Other applications and utilities
When I'm not on the road, I spend most of the day in my home office, where I use my primary PC, Xbox 360, and some other stuff too...
My own Xbox is an Xbox 360 S 4GB with an added 250 GB hard drive. It's attached to a Samsung 24-inch LED LCD (1080p) and a second set of Bose Companion 2 Series II speakers.
I've gotten a number of questions about the furniture in my home office. I have a Herman Miller chair, which is at least 10 years old now but still works well. My desks various desks are all in the IKEA Galant workstation series.
I use a variety of hardware to record various podcasts. This includes a Heil PR 40 microphone with PL2T Boom Mount, a USB-based M-Audio Fast Track Guitar/Mic Recording Interface, and a new Logitech HD WebCam C525 web camera, all of which are excellent.

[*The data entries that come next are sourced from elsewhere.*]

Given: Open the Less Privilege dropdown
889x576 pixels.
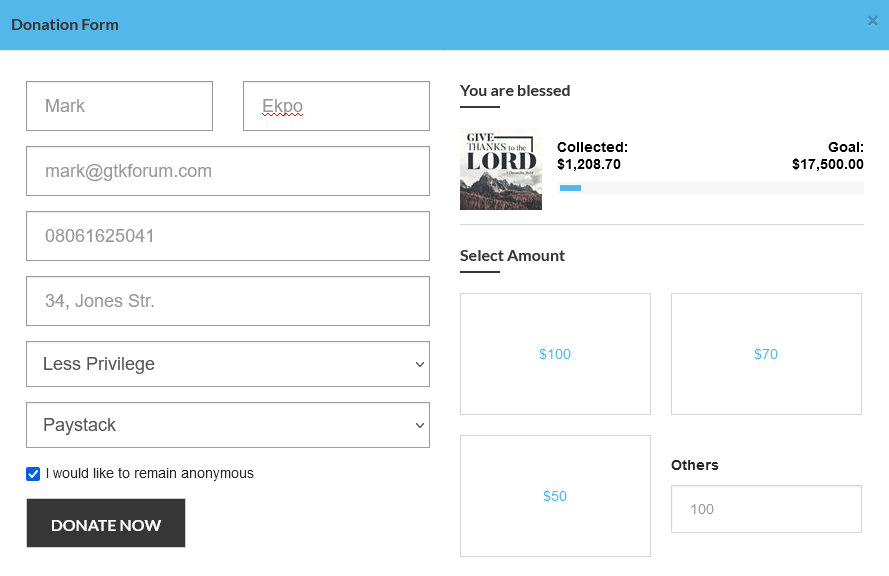Looking at the screenshot, I should 228,364.
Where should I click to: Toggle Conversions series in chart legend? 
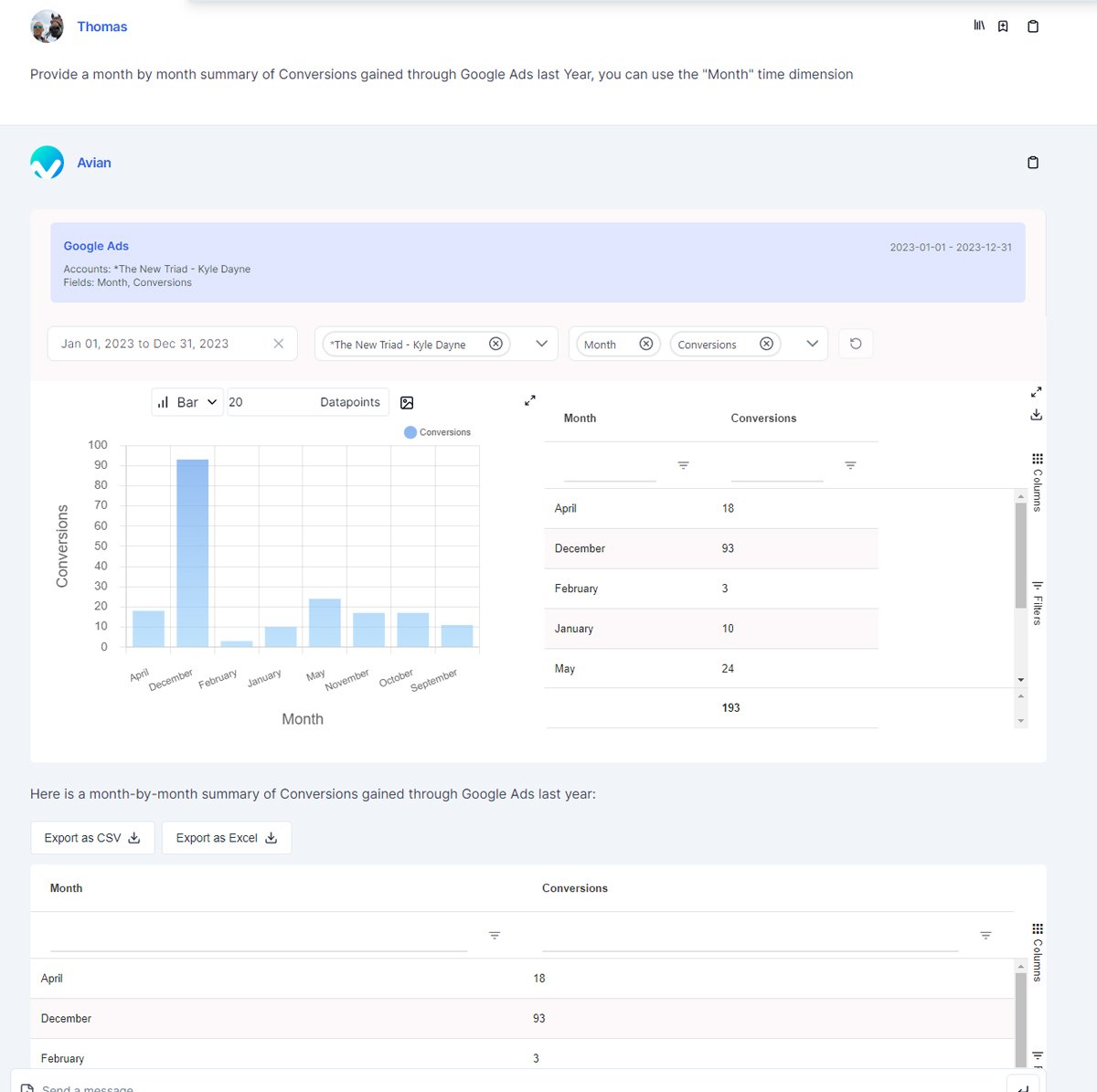[437, 432]
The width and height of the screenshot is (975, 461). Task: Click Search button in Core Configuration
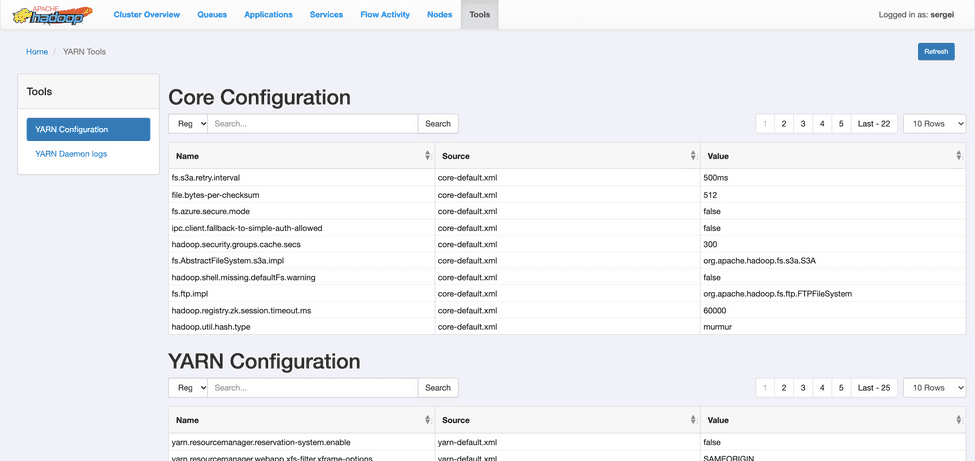tap(438, 124)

Our main printer is a network-attached Dell 3130cn Color Laser Printer, which is huge and power-hungry, but quite capable. We also have a work issued HP Officejet J4580 All-In-One printer, mostly for scanning travel receipts; I do not recommend this equipment.
My favorite espresso, Guglielmo Espresso Classico, is now broadly available in the United States! We buy it locally at my favorite Italian specialty store, Tutto Italiano and brew it with a Lello 1375 Ariete Cafe Prestige espresso maker. It's inexpensive but it works well.